In fact, the entire film toys with the concept of old verses new. Chazelle’s screenplay explores characters in a very modern Los Angeles, though frequently detours into breathtaking sequences that serve as an homage to old Hollywood filmmaking. In one sequence, Mia and Sebastian attend the Griffith Observatory after their paths collide numerous times. The two discover gravity no longer affects them in this sequence, and they slow dance with celestial galaxies as the backdrop. You know, live everyone does. The visuals are gorgeous, and Linus Sandgren’s cinematography utilizes classic techniques against a modern backdrop. The film could be paused at any second, and that specific shot’s composition, lighting and setting would look as if it were meant to be mounted on a museum wall.
The musical numbers aren’t revolutionary, but do give a stage for the surprising vocal chops from Stone, whose lilting voice is reminiscent of wind chimes blowing in the breeze. Gosling’s singing voice is less impressive, but he’s an excellent dancer. While the pair is a joy to watch, Gosling excels at a dance sequence that takes place in a random parking lot overlooking the luminous city. The film’s first half is front loaded with music, which is noticeably sparse in the second half. John Legend’s makes an effective appearance on his original song “Start a Fire,” which expertly fuses old school rock with modern electronic elements. Justin Hurwitz, who worked with Chazelle on his two previous films, performed the film’s stellar score, which immediately sticks out as one of the year’s most memorable.
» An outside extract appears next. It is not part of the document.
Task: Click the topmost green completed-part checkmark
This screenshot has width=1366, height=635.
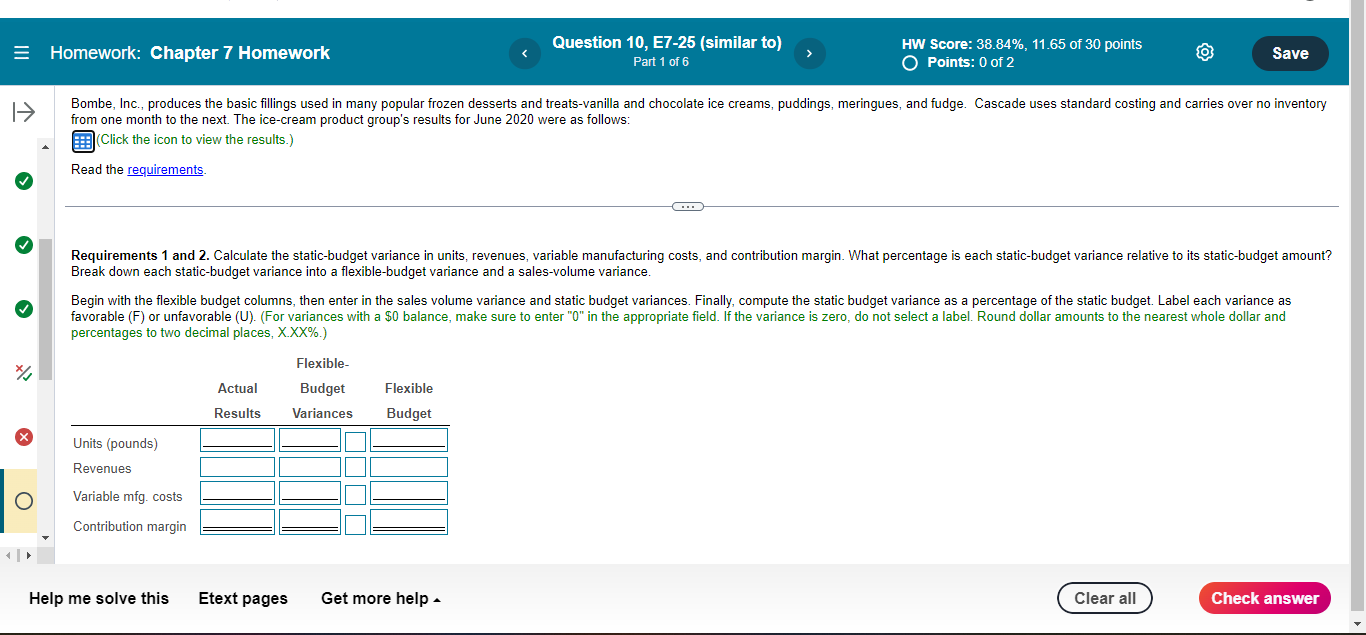Action: pyautogui.click(x=22, y=181)
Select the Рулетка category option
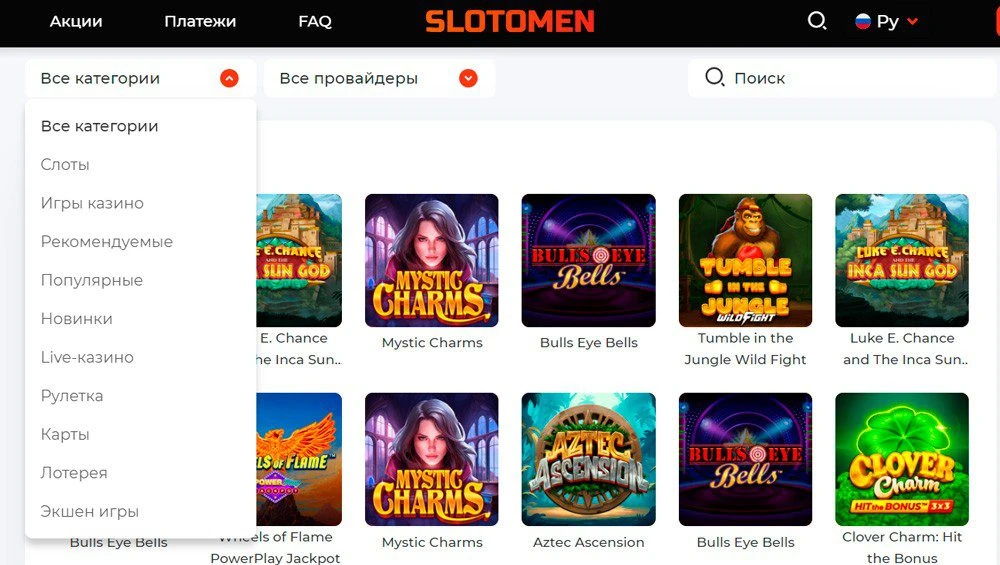The width and height of the screenshot is (1000, 565). point(72,396)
The glue that connects these pieces together is Gosling and Stone. As their characters develop a romance and try to achieve their dreams, we can’t help but fall in love with them and this beautiful, unique world they live in. Gosling has come a long way from The Notebook; he’s a full acting force, and this role may be him at his prime. Stone continues to expand her skillset into serious roles, proving she can hold a tune in the process. The third time is the charm for this pair, who previously appeared in Crazy Stupid Love and Gangster Squad together.
The film’s excitement peaks with Stone’s stunning performance of “Audition (The Fools Who Dream),” which encapsulates the film’s main theme of dream verses reality, and old verses new. Though the world Chazelle created looks beautiful, not everything that happens in it is. That he was able to portray such beauty and conflict on the screen is a triumph that Gosling and Stone can also happily take credit for. The execution of his vision is absolutely remarkable. This one’s for the ones who dream.
Coming soon: Blade Runner 2049: Hey look, more Ryan Gosling. This time he’s taking up Harrison Ford’s iconic mantle in the Blade Runner series reboot. Set for release this fall, the film will be directed by Denis Villeneuve, rather than Ridley Scott, who was busy directing Alien: Convenant. Villeneuve’s tense, claustrophobic film style fits drama films perfectly. In the past few years alone he’s directed Prisoners, Sicario and Arrival, and that's an impressive transcript.
While Blade Runner is now considered a classic, it wasn’t critically loved when it first was released to theaters in 1982. 2049 has huge shoes to fill, and it will have to carefully balance respecting the original while updating to today’s filmmaking technology and audiences. Based solely on the fact Villeneuve is directing, I think the film is in good hands. With Arrival, he let science fiction and drama work off each other rather than have one dominate the other, which is exactly what a Blade Runner reboot needs. Plus, Ryan Gosling is there. I’d say it’s in good hands.